Plus d’une centaine d’organisations lancent ce dimanche 20 février l’initiative citoyenne européenne #StopSettlements. Grâce à cet outil de pétition, elles espèrent réunir en un an le million de signatures nécessaires pour pouvoir demander à l’UE d’interdire le commerce avec les colonies israéliennes en territoire palestinien.
Par Julie Connan (revue de presse : La Croix – 20/2/22)*
Et si l’Union européenne mettait fin au commerce avec les colonies israéliennes ? Une initiative citoyenne européenne (ICE), baptisée #StopSettlements, a été lancée ce dimanche 20 février à cet effet. Les citoyens européens disposent d’un an pour récolter un million de signatures venant d’au moins sept États membres pour contraindre les institutions européennes à se pencher sur ce commerce, accusé de renforcer le développement des colonies, illégales au regard du droit international. Or, si l’objectif est atteint, le Parlement européen se trouvera dans l’obligation d’organiser une audition publique et la Commission devra étudier la question.

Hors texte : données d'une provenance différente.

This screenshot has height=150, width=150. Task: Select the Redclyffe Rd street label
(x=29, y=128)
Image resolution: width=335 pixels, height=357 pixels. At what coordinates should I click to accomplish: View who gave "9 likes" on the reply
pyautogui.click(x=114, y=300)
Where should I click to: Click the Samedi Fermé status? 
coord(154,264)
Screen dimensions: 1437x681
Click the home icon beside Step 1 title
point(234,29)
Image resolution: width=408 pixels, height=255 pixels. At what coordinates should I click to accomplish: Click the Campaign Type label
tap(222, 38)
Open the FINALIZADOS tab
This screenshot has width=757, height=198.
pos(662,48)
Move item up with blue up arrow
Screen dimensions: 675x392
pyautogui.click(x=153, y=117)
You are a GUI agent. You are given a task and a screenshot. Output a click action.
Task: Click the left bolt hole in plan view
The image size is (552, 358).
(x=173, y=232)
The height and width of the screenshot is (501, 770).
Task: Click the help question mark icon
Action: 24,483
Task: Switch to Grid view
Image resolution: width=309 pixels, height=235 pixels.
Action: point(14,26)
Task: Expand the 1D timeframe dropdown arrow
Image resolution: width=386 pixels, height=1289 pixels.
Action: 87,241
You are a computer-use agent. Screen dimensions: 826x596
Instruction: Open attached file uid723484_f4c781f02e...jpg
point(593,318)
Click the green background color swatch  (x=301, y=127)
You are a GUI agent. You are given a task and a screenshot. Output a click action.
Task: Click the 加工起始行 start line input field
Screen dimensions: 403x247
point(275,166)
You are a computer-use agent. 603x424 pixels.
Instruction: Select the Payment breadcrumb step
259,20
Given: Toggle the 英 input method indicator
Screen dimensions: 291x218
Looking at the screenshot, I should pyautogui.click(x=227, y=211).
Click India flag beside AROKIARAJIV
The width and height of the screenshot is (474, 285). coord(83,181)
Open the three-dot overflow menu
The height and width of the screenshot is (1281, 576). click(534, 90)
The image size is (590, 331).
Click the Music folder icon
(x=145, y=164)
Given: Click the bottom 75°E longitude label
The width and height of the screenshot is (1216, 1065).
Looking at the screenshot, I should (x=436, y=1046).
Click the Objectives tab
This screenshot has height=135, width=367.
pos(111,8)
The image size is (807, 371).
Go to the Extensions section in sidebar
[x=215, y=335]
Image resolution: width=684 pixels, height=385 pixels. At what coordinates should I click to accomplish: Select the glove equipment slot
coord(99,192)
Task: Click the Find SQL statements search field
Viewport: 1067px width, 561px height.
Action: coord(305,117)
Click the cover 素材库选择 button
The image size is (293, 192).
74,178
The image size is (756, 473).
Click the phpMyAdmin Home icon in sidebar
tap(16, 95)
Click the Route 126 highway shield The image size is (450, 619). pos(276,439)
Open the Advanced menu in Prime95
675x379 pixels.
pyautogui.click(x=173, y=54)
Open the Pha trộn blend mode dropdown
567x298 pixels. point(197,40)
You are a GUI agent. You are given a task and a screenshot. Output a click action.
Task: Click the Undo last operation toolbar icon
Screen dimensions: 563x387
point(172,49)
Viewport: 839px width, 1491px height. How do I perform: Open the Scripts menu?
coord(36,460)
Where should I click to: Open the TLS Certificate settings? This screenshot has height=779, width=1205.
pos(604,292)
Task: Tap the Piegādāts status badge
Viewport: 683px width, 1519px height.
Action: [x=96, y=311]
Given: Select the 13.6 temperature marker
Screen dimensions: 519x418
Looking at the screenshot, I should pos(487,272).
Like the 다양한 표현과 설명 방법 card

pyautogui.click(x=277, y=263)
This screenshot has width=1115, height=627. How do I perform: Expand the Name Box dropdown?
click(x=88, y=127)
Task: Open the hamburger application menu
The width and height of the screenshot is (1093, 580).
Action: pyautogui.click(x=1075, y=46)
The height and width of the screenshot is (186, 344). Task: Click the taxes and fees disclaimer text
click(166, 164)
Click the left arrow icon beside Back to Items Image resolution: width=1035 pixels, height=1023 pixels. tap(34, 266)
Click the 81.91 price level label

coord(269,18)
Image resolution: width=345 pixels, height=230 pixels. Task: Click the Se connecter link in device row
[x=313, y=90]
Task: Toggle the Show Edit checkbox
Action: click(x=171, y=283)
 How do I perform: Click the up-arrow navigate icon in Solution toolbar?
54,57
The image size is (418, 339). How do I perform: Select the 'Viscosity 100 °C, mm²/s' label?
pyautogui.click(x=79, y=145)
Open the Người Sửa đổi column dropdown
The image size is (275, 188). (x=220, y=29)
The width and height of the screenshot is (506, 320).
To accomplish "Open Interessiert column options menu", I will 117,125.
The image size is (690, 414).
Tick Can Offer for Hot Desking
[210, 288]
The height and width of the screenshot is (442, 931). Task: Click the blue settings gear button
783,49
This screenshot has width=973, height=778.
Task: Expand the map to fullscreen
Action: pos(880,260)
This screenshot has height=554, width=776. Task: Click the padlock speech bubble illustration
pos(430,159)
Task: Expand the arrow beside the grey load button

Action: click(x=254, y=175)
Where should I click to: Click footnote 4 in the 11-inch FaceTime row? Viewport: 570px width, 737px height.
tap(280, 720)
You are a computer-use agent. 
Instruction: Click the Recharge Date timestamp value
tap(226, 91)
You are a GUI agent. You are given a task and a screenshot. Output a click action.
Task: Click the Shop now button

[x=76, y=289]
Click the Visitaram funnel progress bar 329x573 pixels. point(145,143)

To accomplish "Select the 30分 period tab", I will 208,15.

Une mesure commerciale, pas une sanction
Si le texte est à portée générale et mentionne les « occupying entities » (« les entités occupantes »), il vise en creux l’État d’Israël. La centaine d’organisations internationales (comme Human Rights Watch) qui le portent, dont une trentaine en France (Association France-Palestine Solidarité, CGT, CFDT, Solidaires, Confédération paysanne, FSU, Jeunes Écologistes, PCF, LDH, Mrap, Une autre voix juive, Union juive française pour la paix, Association pour Jérusalem, Chrétiens de la Méditerranée…), l’assume clairement et se félicite de disposer d’un tel instrument démocratique pour essayer d’obtenir la « promulgation par l’UE d’une règle générale précisant qu’elle n’aura plus d’échanges commerciaux avec des colonies illégales, en application du droit international ».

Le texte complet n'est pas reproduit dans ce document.